** Opening Records provided block **
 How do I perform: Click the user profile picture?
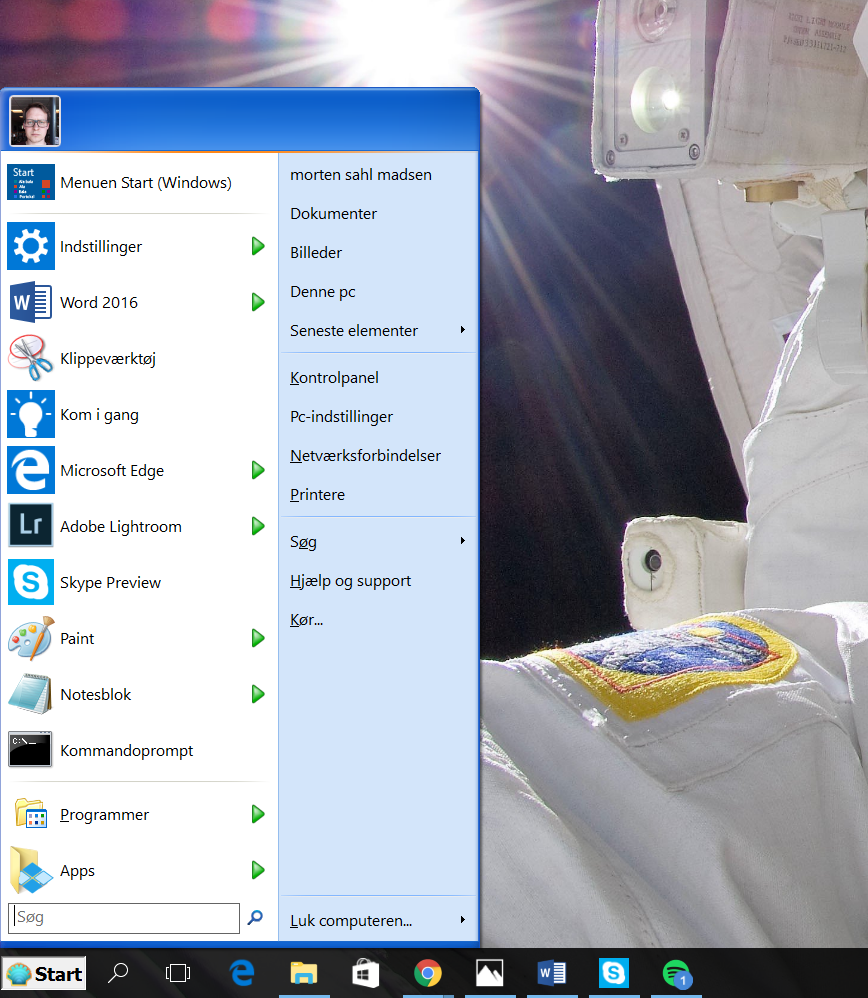[35, 121]
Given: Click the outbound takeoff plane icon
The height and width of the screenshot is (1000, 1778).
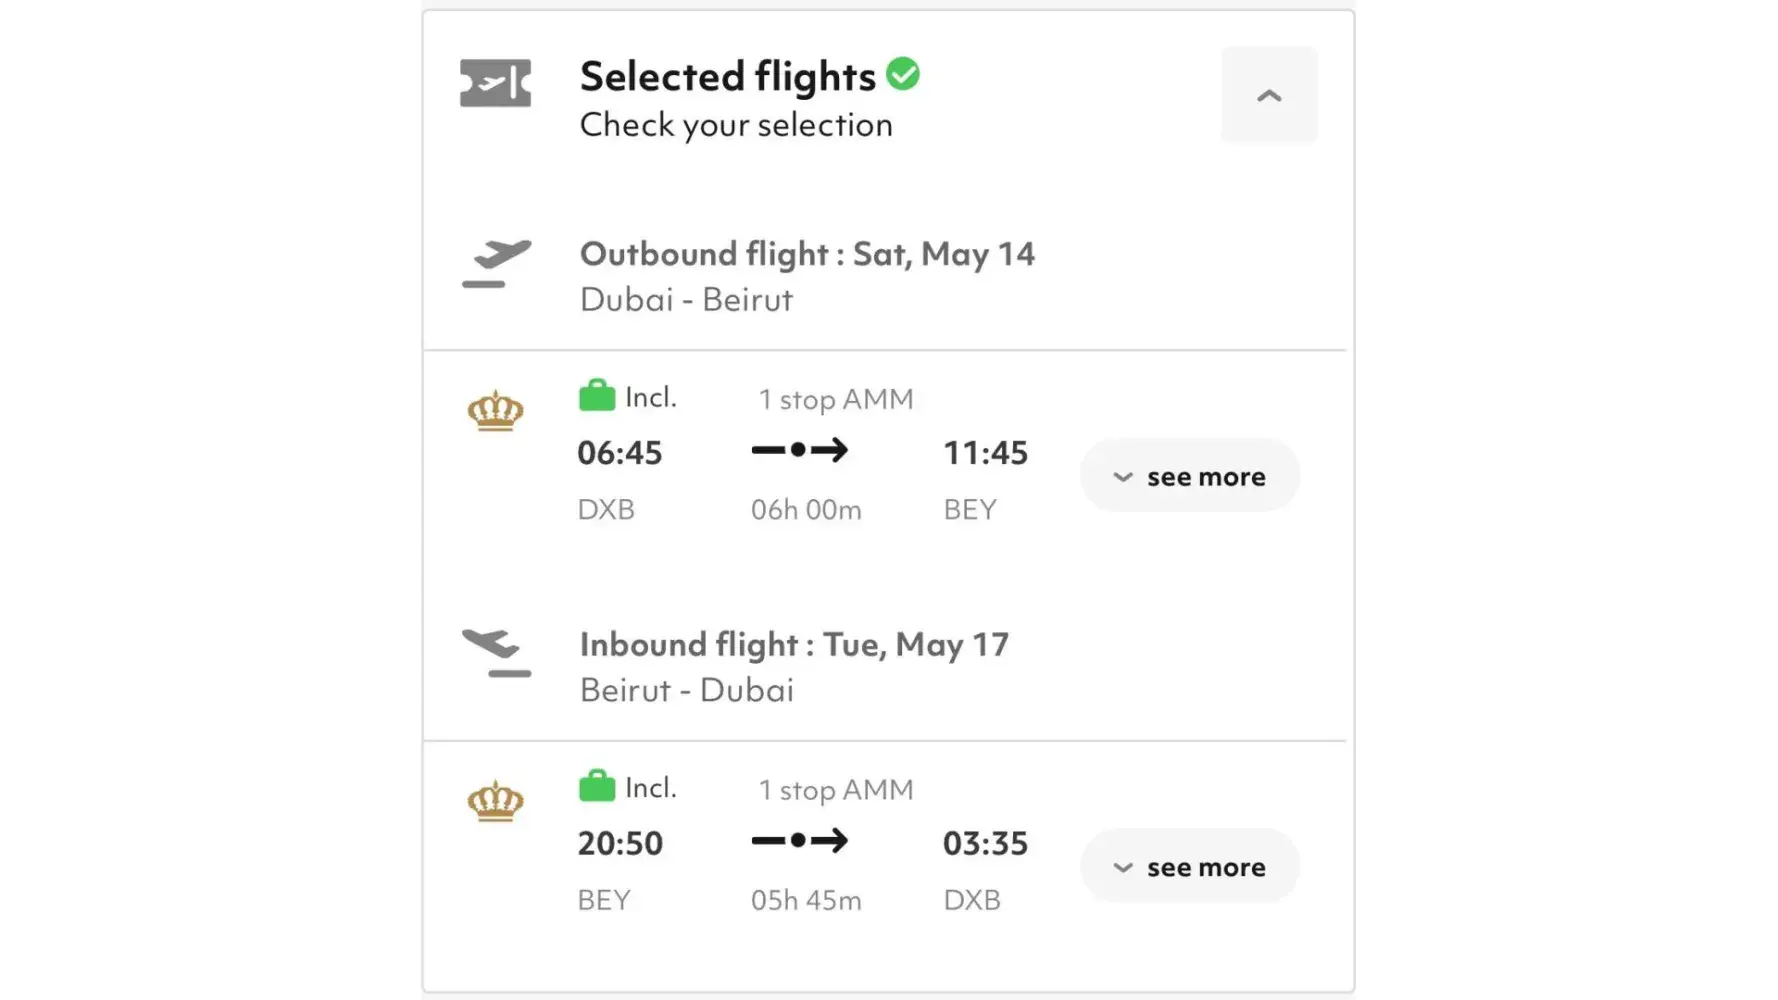Looking at the screenshot, I should click(x=496, y=264).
** Closing Records provided block **
__Work item__
The records above need retyping in full. Omit the pictures, and change nothing else.

__Solution below__
 How do I perform: Click the user profile picture?
[35, 121]
Given: Click the outbound takeoff plane icon
The height and width of the screenshot is (1000, 1778).
Looking at the screenshot, I should click(x=496, y=264).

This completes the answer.